「岩波の志」/理念/会社概要

 1993年、国内でのインターネットの商用利用が開始されて以降、IT(情報技術)は急激な発展を遂げてきました。いまでは世界中の情報に、私たちはPCやスマートフォンをメディアとして簡単にアクセスできます。このイノベーションは、列島に暮らす私たちの生活やパラダイム(認識の枠組)のみならず、世界中の政治、経済、社会、文化のあらゆる面に、多様かつ広汎な変容をもたらしました。
 現在では当然のこととなったIT環境のもと、かつてとは大きく異なる時間・空間感覚のなかでコミュニケーションを図り、物事を理解、判断し、対応することを私たちは求められています。そのため最尖端の情報、フローな情報を追いかける一方で、ストックされる知識、これまで「教養」と呼ばれてきたものは軽視せざるを得ない――それが私たちの現状ではないでしょうか。

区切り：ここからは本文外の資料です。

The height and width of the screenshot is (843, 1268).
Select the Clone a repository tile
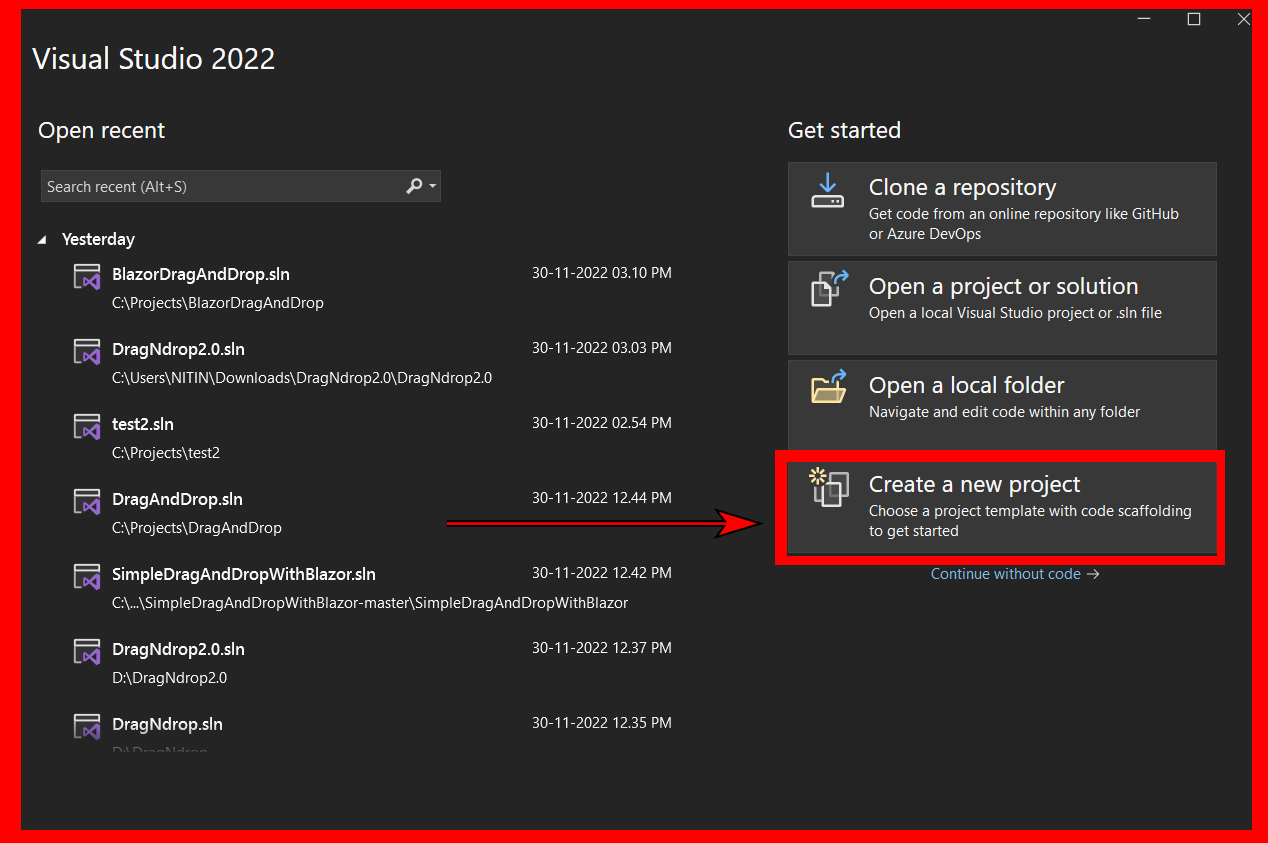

 しかし、文化が直線的に発展するものではなく、人類による過去の知的蓄積を参照しながら螺旋状に展開していくものであるなら、私たちに残された遺産、そしてそれがかたちづくられた歴史的な経緯についての正しい認識は、なによりも重要であると考えます。そのような認識がなければ、私たちを取り巻く現状を正確に捉え、未来を展望することはできないからです。
 瞬く間に流れ消えてゆく膨大なデータや、体系性をもたない知識をいくら集めたところで、いま求められている確かな選択と未来への可能性には結びつきません。私たちが直面している現在の課題を歴史的な文脈で捉え、地球規模の広がりのなかで考察することが喫緊の課題となっています。

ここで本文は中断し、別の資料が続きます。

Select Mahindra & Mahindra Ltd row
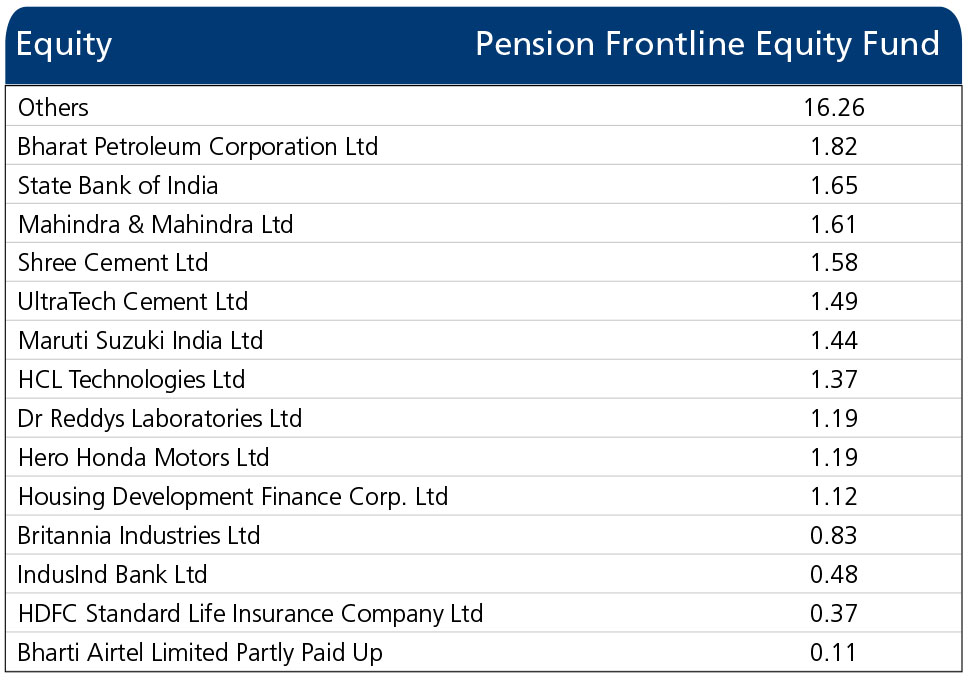Viewport: 969px width, 681px height. coord(484,224)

 ストックされる教養に重きが置かれなくなったのは、ITがもたらした情報環境の変化のためだけではありません。グローバル化の急激な進展も大きな要因のひとつでしょう。グローバルな市場化のビジネスモデルが、これまでの学知のあり方だけでなく、大学での教育内容にもそれに対応した変更を迫った結果として、教養的なものが周縁化されることとなりました。
 そして教育の場以外でも、社会全体が市場経済における利益重視へシフトするのに連動して、資格のあり方や就労形態などが見直され、経済成長には即効性がないとみなされた教養や人文知を軽視する声を耳にするようになります。
 それがなにをもたらしたのかといえば、公共性の危機にほかなりません。

 公共性は人種や文化、言語や階級、ジェンダーなど、様々な差異をもつ他者を尊重し、自分たちに係わる重要な問題について省察し、討議し、合意を形成できる市民の存在を前提としています。そして、そうした公共性を支える市民に必要とされる批判的思考と、他者に対する想像力の涵養かんようを担ってきたのは、人類がこれまで積み重ねてきた叡知としての教養、人文学的な知にほかなりません。しかし、その教養にいま、かつての力はありません。私たちが眼前にしているのは、ITが駆動するメディアとコミュニケーションの変容とが連動した「ポスト・トゥルース」の世界です。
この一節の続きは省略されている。